Олька поджала губы, состроила оскорбленное лицо, посмотрела на него сверху вниз.
- Ну, проводи. И я все прощу.
Он сунул руки в карманы и зашагал рядом. Она вспомнила, как его зовут – Иосиф. Что он однокурсник ее, что он на полголовы ее ниже. Что он вообще ни с кем не разговаривает. Что она вообще о нем ничего не знает.
- Где ты живешь?
Он шмыгнул носом, причесал пятерней русые волосы.
- На Ленина.
- А я на Декабристов. Совсем не по пути.
Он пожал плечами, потер нос рукавом толстого серого свитера.
- Фигня. Я провожу.
Олька шагала вперед, старательно цокая каблуками, Иосиф плелся чуть сзади, опустив голову, сунув руки в карманы потертых джинсов и поминутно спотыкаясь.
Ольку оскорбляло то, что он на нее не смотрит. На ее тонкую талию, на красивый пышный зад, на копну светлых, как солома, волос, на стройные длинные ноги, пикантно облепленные тонкой белой джинсой. Ее задевало то, что он не пытался ей понравится, что не заискивал и не заговаривал, что думал о своем.
- Ты был так расстроен, да?
- Неважно. – буркнул он в ответ и снова затих.
Олька закусила губу и, гордо вскинув голову, зацокала еще быстрее. Он прибавил шагу.
Почти у самого дома у нее завибрировала сумка. Звонил Павлик.
- Зайка, прости меня, но я не приду сегодня, у меня мама помочь просит. Ты не обидишься?
- Нет, конечно, нет, дорогой. В следующий раз, ладно?
- Конечно! Ну, пока, солнышко. Люблю, люблю, люблю!! – и короткие гудки.
Ольке стало обидно и досадно до слез. Весь день какой-то не такой. То экзамен с десяти до шести, то Валька, подруга лучшая, обиделась на то, что она сказала про ее больного на всю голову Сереженьку, теперь вот Павлик не приехал. Получается, зря и джинсы  белые надевала, и белье любимое, и с макияжем все утро возилась…
У подъезда Иосиф уточнил, поднимется ли она самостоятельно и без приключений.
Олька, мило улыбнувшись, предложила попить чаю.
- Нет, извини, мне пора. – он сделал ручкой и исчез за углом.
Олька грязно выругалась и, раздраженно цокая каблуками, поднялась к себе на этаж.
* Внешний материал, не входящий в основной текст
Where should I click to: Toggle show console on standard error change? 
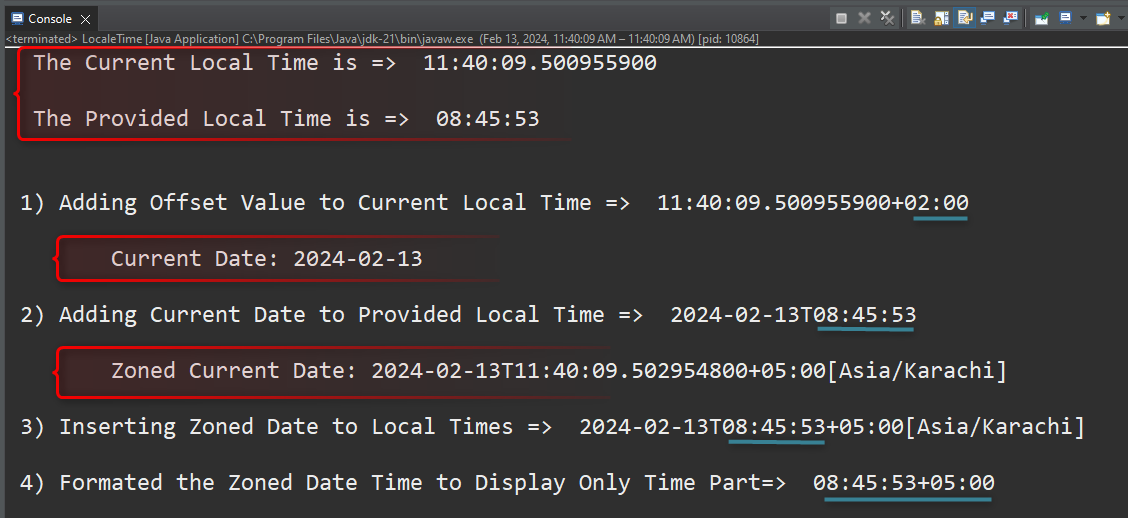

Через три дня она высмотрела Иосифа в очереди на экзамен. Он сидел у батареи, неестественно бледный, листал конспект и широко зевал, прикрываясь рукавом.
- Привет!
Он помахал ей рукой, и снова уткнулся в тетради.
Олька разочарованно отошла.
Ну, как же так? За ней весь курс табуном ходит, в рот ей смотрит, а этот как снулая рыба – ничего ему не надо, и даже не смотрит. Гей, наверное, решила Олька.
Экзамен она счастливо провалила, потому что они с Пашкой все три дня провели у него дома, и им было не до учебы. Договорившись о пересдаче, она выпорхнула из аудитории. И споткнулась об Иосифа, или Ёсю, как она его про себя называла.
- Я подумал, что тебя опять надо проводить. – и он взглянул на нее золотистыми глазами.
- Спасибо, не надо. – она отвернулась и зашагала по коридору.
- Как хочешь. Ну, пока.
И он опять растворился.
Ольке расхотелось ругаться.

На следующий экзамен – последний в сессии – случилось ЧП. Иосиф упал в обморок. Вышел и упал.
Тогда Олька вспомнила его фамилию – Наумов.
Скорая с мигалкой увезла бледного, со слипшимися волосами, обмякшего Ёсю, студенты погудели, обсудили и вернулись к экзамену.
Олька сдала на пять. А потом узнала у старосты, куда увезли Иосифа, купила в магазинчике соку и бананов и отправилась в больницу.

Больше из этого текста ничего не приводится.